Baucus acknowledges the criticism he is getting from within his own party. "My assumption is, the other person's view probably has more than a grain of truth," he says. The chairman told TIME.com that he hopes to iron out some of those differences in the coming days. Specifically, Baucus is talking to Democratic members of his committee about addressing one of their chief complaints about the bill — that it won't do enough to make insurance affordable for the middle class. That's a crucial question, because the legislation would, for the first time, impose a requirement that virtually everyone have some kind of coverage or face a fine. Under Baucus' bill, the government would provide subsidies to help those earning up to three times the poverty level (in other words, a family of four making as much as $66,000 a year) buy insurance as well as set caps on their out-of-pocket expenses.

But many of his fellow Democrats say that help doesn't go far enough — especially in comparison with the version that the House is working on, which would provide assistance to those earning up to 400% of the poverty level (or a family of four making up to $88,000). "We're working to address that concern," Baucus said, adding that one idea "very much on the table" is to increase the refundable tax credits for those purchasing insurance. That, however, would most likely increase the overall price tag for the measure, which in its current form would cost $774 billion over the next decade, according to estimates by the Congressional Budget Office.

Baucus expressed some flexibility with regard to his proposal to impose a 35% excise tax on insurers who sell "gold-plated" insurance policies — a levy insurance companies say they would be forced to pass on to their customers. Under the bill as it is currently written, that tax would kick in on plans that cost more than $8,000 for individuals and $21,000 for families. Health-policy experts say an excise tax could help curb health spending overall by discouraging the purchase of lavish plans that lead to overuse of the health-care system. The levy would also raise $215 billion over the next decade — or about one-quarter of the cost of the bill.

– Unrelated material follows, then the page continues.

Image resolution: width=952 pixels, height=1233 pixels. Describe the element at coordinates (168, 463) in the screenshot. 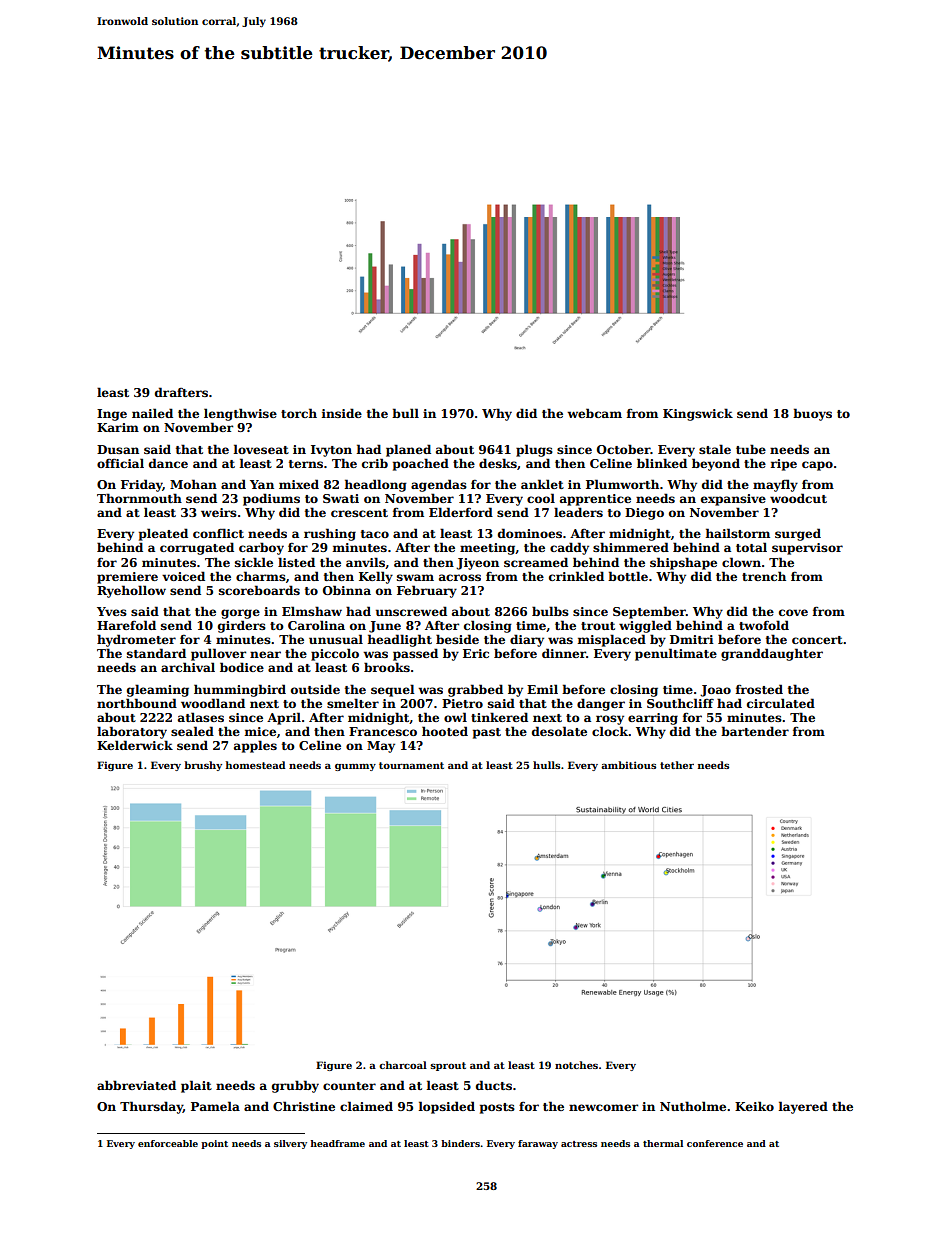

I see `dance` at that location.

The bill's critics, however, say the taxes would probably be borne by many middle-income people, especially municipal employees and unionized workers in states where insurance costs are high. What's more, if health-insurance costs continue to rise as they have, the tax would catch more and more insurance plans. In the interview on Thursday evening, Sept. 17, Baucus sounded sympathetic to those kinds of concerns and hinted that the threshold for taxation is likely to be raised. "Union plans are very expensive, and we have to be respectful of that," Baucus said.

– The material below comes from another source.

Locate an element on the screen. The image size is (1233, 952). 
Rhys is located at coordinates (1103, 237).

But one place where Baucus does not appear to be so flexible is on the question of adding a government-run public option to the measure as an alternative for providing coverage to the uninsured. While some liberals in the Senate have gone so far as to say they will not vote for a bill that does not include a public option, Baucus said it would not pass on the Senate floor. He said, however, that one "live possibility" is the idea of adding a so-called trigger that would create a public plan if private insurance companies fail to do enough to bring down costs and make coverage available to enough Americans. That is an idea that has been proposed by, among others, Maine Republican Olympia Snowe, who is the only Finance Committee Republican considered likely to vote for the bill. The current version of the bill provides only for nonprofit, member-owned cooperatives as an alternative to private insurance companies.

Holding his party together has become all the more important as the prospects for winning Republican support have become fainter and fainter. Baucus noted that even Charles Grassley, his good friend and the ranking Republican on his committee, is "under intense pressure from his side of the aisle to withdraw from the process" after months of bipartisan talks. Nonetheless, Baucus says, "I still think there'll be some Republican support at the end of the day." Say this for Max Baucus: he's not one to give up easily.